From 3b2f39cbcd2ed5a8ca78e40fd657d12b149c19a8 Mon Sep 17 00:00:00 2001
From: Samiur Rahman <me@samiurr.com>
Date: Sun, 16 Apr 2017 13:49:31 -0700
Subject: [PATCH 5/6] Fix up bytes

---
 talon/quotations.py | 15 +++++++--------
 1 file changed, 7 insertions(+), 8 deletions(-)

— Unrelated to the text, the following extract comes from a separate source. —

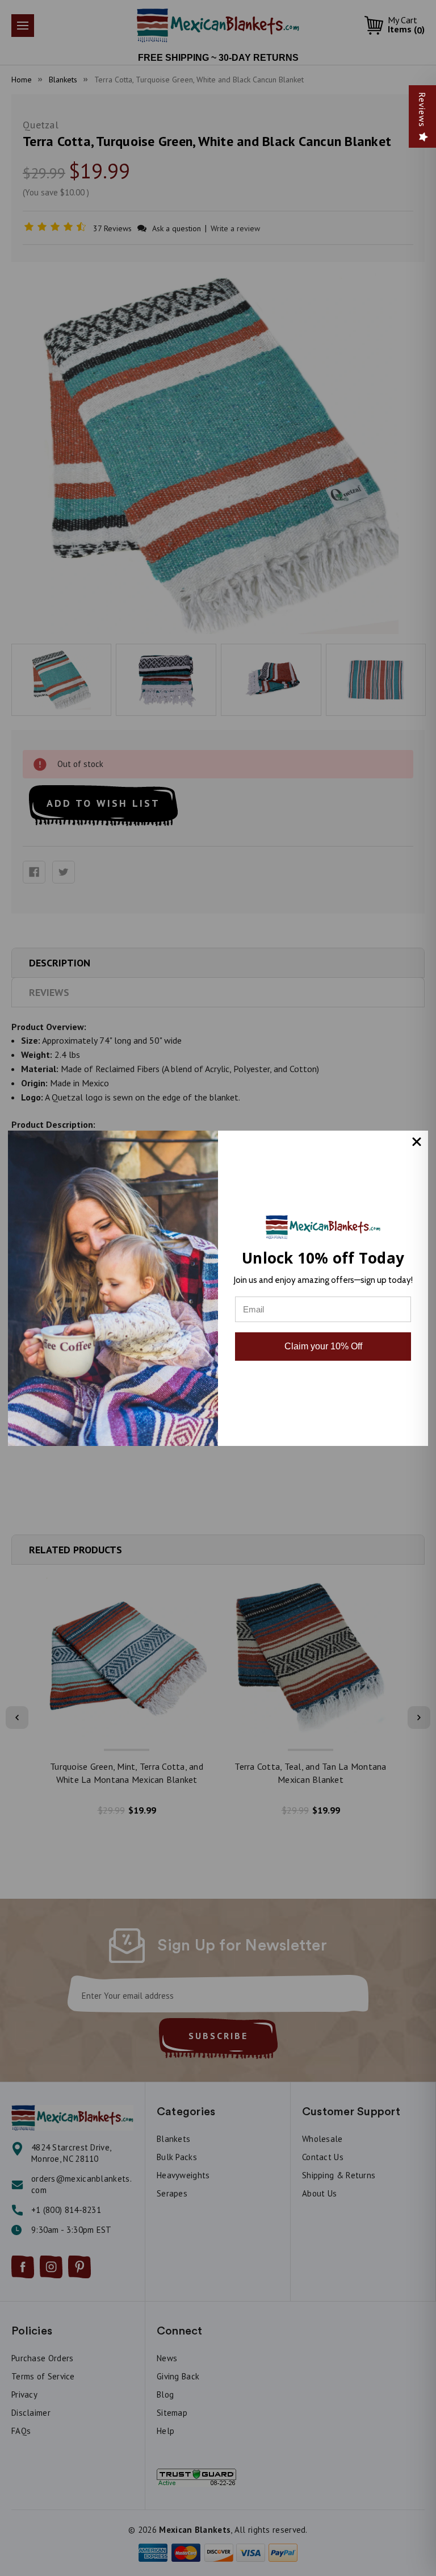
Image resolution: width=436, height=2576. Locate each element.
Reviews (422, 109)
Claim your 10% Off (323, 1346)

diff --git a/talon/quotations.py b/talon/quotations.py
index 8da4507d..2fba83fd 100644
--- a/talon/quotations.py
+++ b/talon/quotations.py
@@ -221,15 +221,15 @@ def mark_message_lines(lines):
     >>> mark_message_lines(['answer', 'From: foo@bar.com', '', '> question'])
     'tsem'
     """
-    markers = ['e' for _ in lines]
+    markers = [b'e' for _ in lines]
     i = 0
     while i < len(lines):
         if not lines[i].strip():
-            markers[i] = ord('e')  # empty line
+            markers[i] = b'e'  # empty line
         elif QUOT_PATTERN.match(lines[i]):
-            markers[i] = ord('m')  # line with quotation marker
+            markers[i] = b'm'  # line with quotation marker
         elif RE_FWD.match(lines[i]):
-            markers[i] = ord('f')  # ---- Forwarded message ----
+            markers[i] = b'f'  # ---- Forwarded message ----
         else:
             # in case splitter is spread across several lines
             splitter = is_splitter('\n'.join(lines[i:i + SPLITTER_MAX_LINES]))
@@ -238,16 +238,16 @@ def mark_message_lines(lines):
                 # append as many splitter markers as lines in splitter
                 splitter_lines = splitter.group().splitlines()
                 for j in range(len(splitter_lines)):
-                    markers[i + j] = ord('s')
+                    markers[i + j] = b's'
 
                 # skip splitter lines
                 i += len(splitter_lines) - 1
             else:
                 # probably the line from the last message in the conversation
-                markers[i] = ord('t')
+                markers[i] = b't'
         i += 1
 
-    return ''.join(markers)
+    return b''.join(markers)
 
 
 def process_marked_lines(lines, markers, return_flags=[False, -1, -1]):
@@ -261,7 +261,6 @@ def process_marked_lines(lines, markers, return_flags=[False, -1, -1]):
     return_flags = [were_lines_deleted, first_deleted_line,
                     last_deleted_line]
     """
-    markers = ''.join(markers)
     # if there are no splitter there should be no markers
     if b's' not in markers and not re.search(b'(me*){3}', markers):
         markers = markers.replace(b'm', b't')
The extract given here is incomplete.